I dieci giorni che sconvolsero la vita del regista Sergej Eisenstein, quelli trascorsi in Messico all’età di 33 anni, quando scoprì la propria omosessualità, sono raccontati da Peter Greenaway in Eisenstein in Messico, in concorso al Festival di Berlino e in sala dal 4 giugno con Teodora. Siamo nel 1931, quando il regista de La Corazzata Potemkin e Ottobre al vertice della sua carriera, si trova in Messico per girare un film. Qui spinto dal regime stalinista, che vorrebbe richiamarlo in patria quanto prima, un buffo, goffo, logorroico Eisenstein (Elmer Back) passa gli ultimi dieci giorni del suo viaggio nella cittadina di Guanajuato. Sarà qui, con la complicità della sua guida Palomino Cañedo (Luis Alberti), che scoprirà molte cose sul Messico, ma soprattutto su se stesso.
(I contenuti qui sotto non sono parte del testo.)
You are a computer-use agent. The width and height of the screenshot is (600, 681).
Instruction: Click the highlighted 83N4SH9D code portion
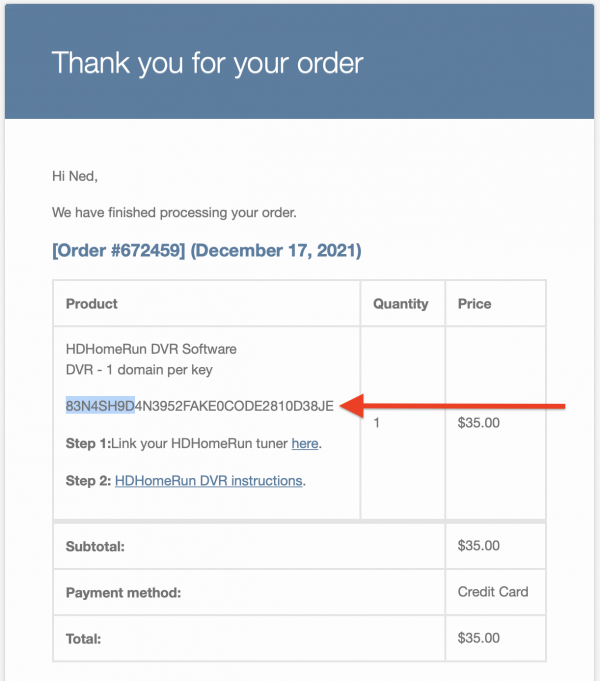coord(100,406)
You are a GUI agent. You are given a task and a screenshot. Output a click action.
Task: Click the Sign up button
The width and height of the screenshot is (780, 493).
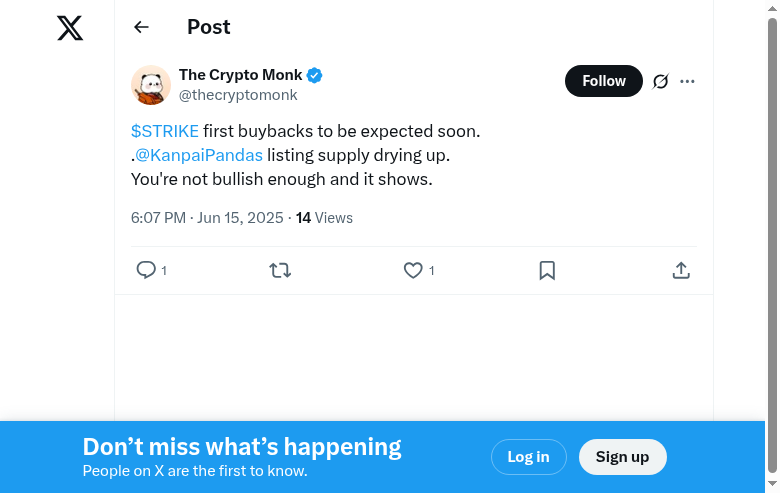click(x=622, y=457)
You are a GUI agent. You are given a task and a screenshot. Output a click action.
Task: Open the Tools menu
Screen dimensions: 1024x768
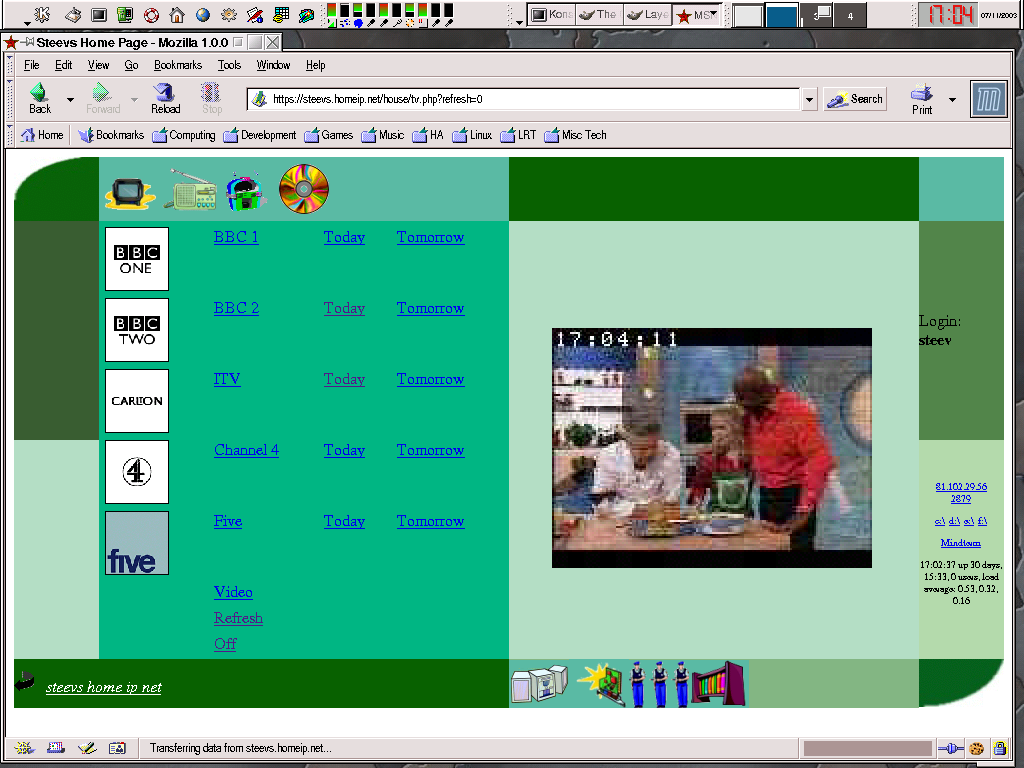pyautogui.click(x=229, y=65)
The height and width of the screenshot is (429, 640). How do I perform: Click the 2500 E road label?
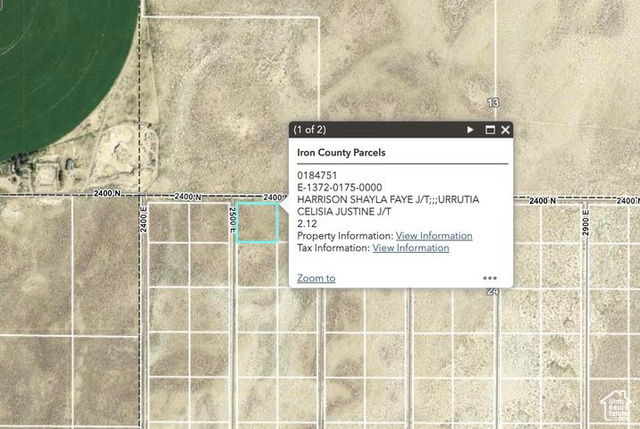(231, 223)
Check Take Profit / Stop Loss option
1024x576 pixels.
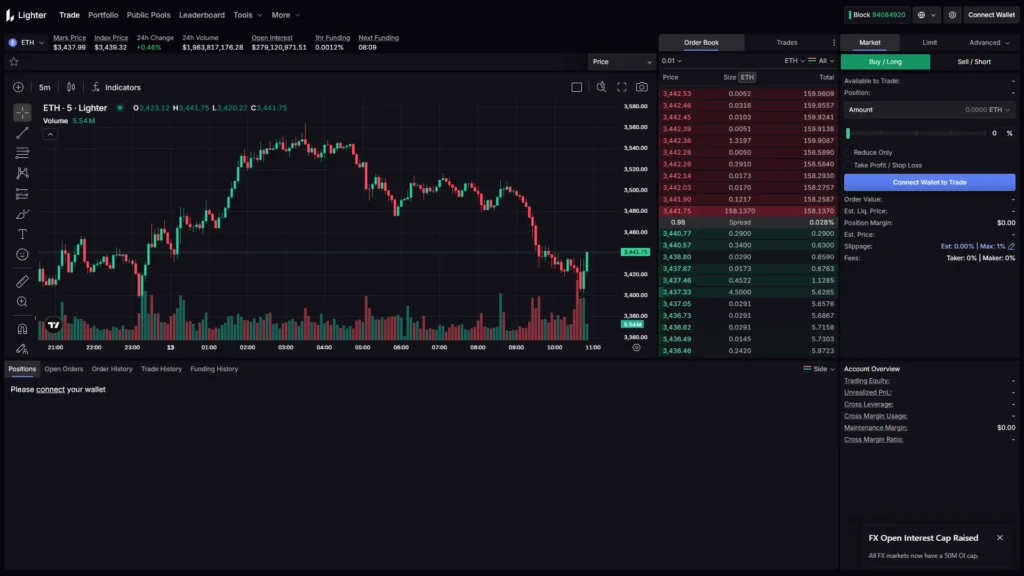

Greenaway non nasconde la sua grande passione per il regista di cui ha visto e rivisto le opere e di cui ha seguito le orme. Dalle parole a raffica di Eisenstein, escono, di volta in volta, riflessioni sulla Russia, sulla vita e ovviamente sulla morte che è davvero magica e unica in Messico. E nel film c’è anche l’iniziazione al sesso omosessuale da parte di Palomino Canedo. Nelle lettere alla segretaria Pera Atasheva, Eisenstein scriveva di quel viaggio: ”Proprio ora sono stato follemente innamorato per dieci giorni e ho avuto tutto quello che desideravo. Ciò avrà probabilmente enormi conseguenze psicologiche”.
Nel film anche gli incontri, realmente avvenuti, con Frida Kahlo, Cocteau e Brecht. ”Palomino Cañedo, guida messicana di Eisenstein e insegnante di religioni comparate, risponde alla curiosità del regista, e attraverso di lui impariamo il modo in cui i messicani hanno adattato il cristianesimo al loro stile di vita, la qualità della loro cucina, la rapacità della criminalità organizzata e lo stile alla Robin Hood dei folcloristici banditi locali che derubano gli stranieri – spiega Greenaway nelle sue note di regia -. Il rapporto profondo del Messico con la morte, che culmina nella Festa d’Ognissanti, bilancia le ossessioni di Eisenstein sul fervore rivoluzionario e presto il regista si ritrova a condividere con Cañedo la fascinazione per quel mondo, indossando la maschera da scheletro, imparando a ballare con uno scheletro e leccando un teschio di zucchero. Eisenstein – conclude il regista gallese de Il mistero dei giardini di Compton House – è arrivato a Guanajuato il 21 ottobre, il 25 cade l’anniversario della Rivoluzione Russa e il 31, quando il regista lascia la città, si celebra la Festa d’Ognissanti, o meglio Il Giorno dei Morti. Tale arco di tempo, in cui si svolge la sua storia d’amore, spinge Eisenstein a dire: ‘Questi sono i dieci giorni che sconvolsero Eisenstein. Sono dovuto venire in Messico per andare in paradiso”’.